***** LESETEXT *****

Glücklicher Odysseus

Vor 10 Tagen habe ich einen lieben Freund verloren; und ich erfuhr es erst vorgestern. Hatte länger nichts von ihm gehört, fuhr in die betreffende Institution, sein Zimmer war zu, und am Empfang sagte mir eine Frau (schräg lächelnd und zwei Mal), über den Herrn dürfe sie mir keine Auskunft erteilen. Da war der gute Michael schon eine Woche tot. Die Kälte und Gefühllosigkeit in diesem Land sind manchmal schwer zu ertragen.

Es kam der Rettungswagen, und am nächsten Tag war Michael Richard gestorben. Ich erfuhr das hintenherum über seine Mitbewohner. Sonst wäre ich vielleicht wochenlang im Dunkeln geblieben, seine Partnerin kannte mich kaum, und seine Angehörigen lebten weit weg. Der Michael wäre in den nächsten Tagen 85 Jahre alt geworden.

Doch er hatte eine unglaubliche Lebensenergie und auch Freude am Leben, obwohl er seit 7 Jahren blind war. Ärzte hatten ihn nicht ernst genommen und seine Behandlung verschleppt. Er strengte ein Gerichtsverfahren an und bekam so halb Recht. Und so saß er im Betreuten Wohnen, fuhr manchmal auf dem stationären Fahrrad, schrieb an seinen Memoiren und hörte viel Radio. Wenn ihn etwas aufregte. rief er mich sogleich an und redete es sich von der Seele. Es waren temperamentvolle Gespräche, in denen wir uns meist einig waren, und es waren auch sehr liebevolle Gespräche am Telefon. Er konnte mich ja nicht sehen, darum habe ich ihn selten besucht.

Einmal im Blog habe ich auf das Chanson Heureux qui commme Ulysse verlinkt, und das tue ich jetzt wieder. George Brassens hat das Lied gesungen: Glücklich bist du wie Odysseus, wenn du eine schöne Reise unternimmst, das Land mit den grünen Alleen besuchst: an einem Sommermorgen, wenn die Sonne dir ins Herz singt. Ach, wie schön ist doch die Freiheit, la liberté! Mein Pferd, meine Provence und ich! (Unten mein Fahrrad und ich mit anderen Radlern, und das sogar in der Nähe von Sète, wo Brassens lebte.) Wenn ich dieses Jahr nach Frankreich fahre, werde ich immer an Michael denken, den Frankophilen, der sogar eine Weile in dder Nähe von St.-Dié in den Vogesen lebte. .

Mir werden die Telefonate mit Michael fehlen. Er war gebildet und gefühlvoll, und manchmal rief er an, um zu fragen, wie ein bestimmtes Wort auf Italienisch laute. Immer wissbegierig. Er war in Müllheim großgeworden und arbeitete sein Leben lang als Architekt.

Doch man kann gar nicht richtig traurig sein. Jetzt ist der Michael frei, und sehen wird er auch wieder können. Es gibt viel Neues zu entdecken. Übers Jenseits hatte ich nicht viel gesagt, er glaubte nicht richtig daran, aber nun weiß er es besser. Du wirst nun glücklich sein, Odysseus, und vergiss mich nicht ganz!

***** DATENSÄTZE *****

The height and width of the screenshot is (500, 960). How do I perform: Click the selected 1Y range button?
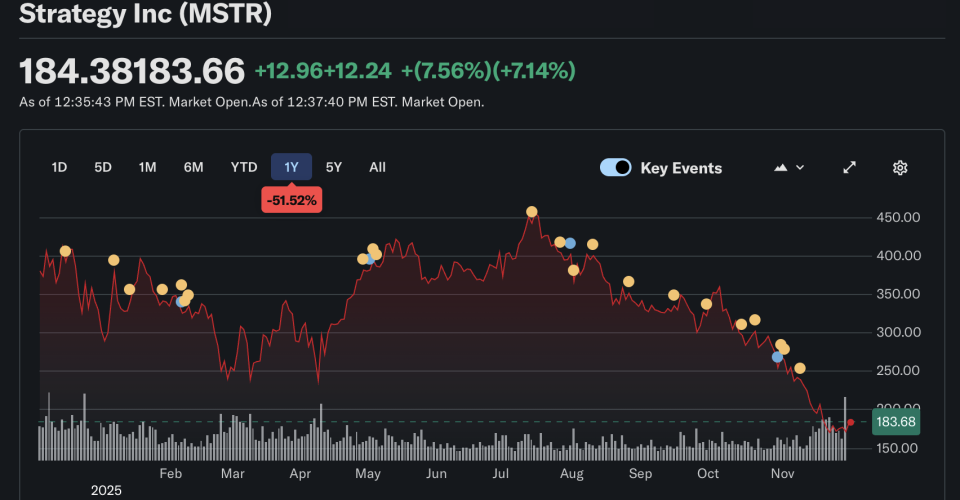[291, 167]
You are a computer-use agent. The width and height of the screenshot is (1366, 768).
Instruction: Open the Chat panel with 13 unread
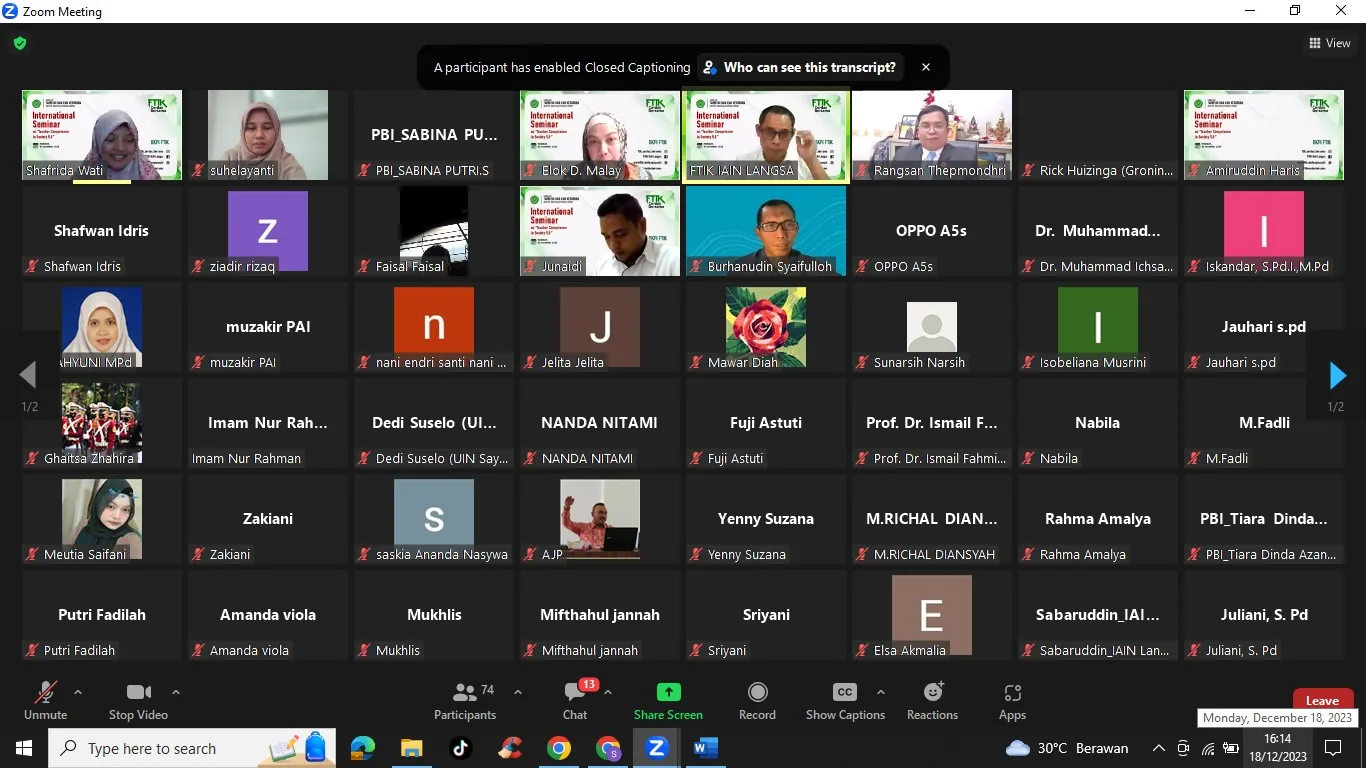click(575, 692)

*****

## AUFGABEN:
**a.** Beantworten Sie anhand des Lesetexts die folgenden Fragen:
(i) Seit wie vielen Jahren war Michael blind?
(ii) Wie alt wäre Michael in den nächsten Tagen geworden?
(iii) Welchen Beruf übte Michael sein Leben lang aus?
**b.** Schreiben Sie den Abschnitt des Lesetexts zwischen „Glücklicher Odysseus“ und „schwer zu ertragen.“, beide eingeschlossen, wortgetreu ab.
Die Datensätze spielen hierfür keine Rolle.

## ANTWORTEN:
**a.**
(i) Seit 7 Jahren.
(ii) 85 Jahre.
(iii) Er arbeitete als Architekt.

**b.**
Glücklicher Odysseus

Vor 10 Tagen habe ich einen lieben Freund verloren; und ich erfuhr es erst vorgestern. Hatte länger nichts von ihm gehört, fuhr in die betreffende Institution, sein Zimmer war zu, und am Empfang sagte mir eine Frau (schräg lächelnd und zwei Mal), über den Herrn dürfe sie mir keine Auskunft erteilen. Da war der gute Michael schon eine Woche tot. Die Kälte und Gefühllosigkeit in diesem Land sind manchmal schwer zu ertragen.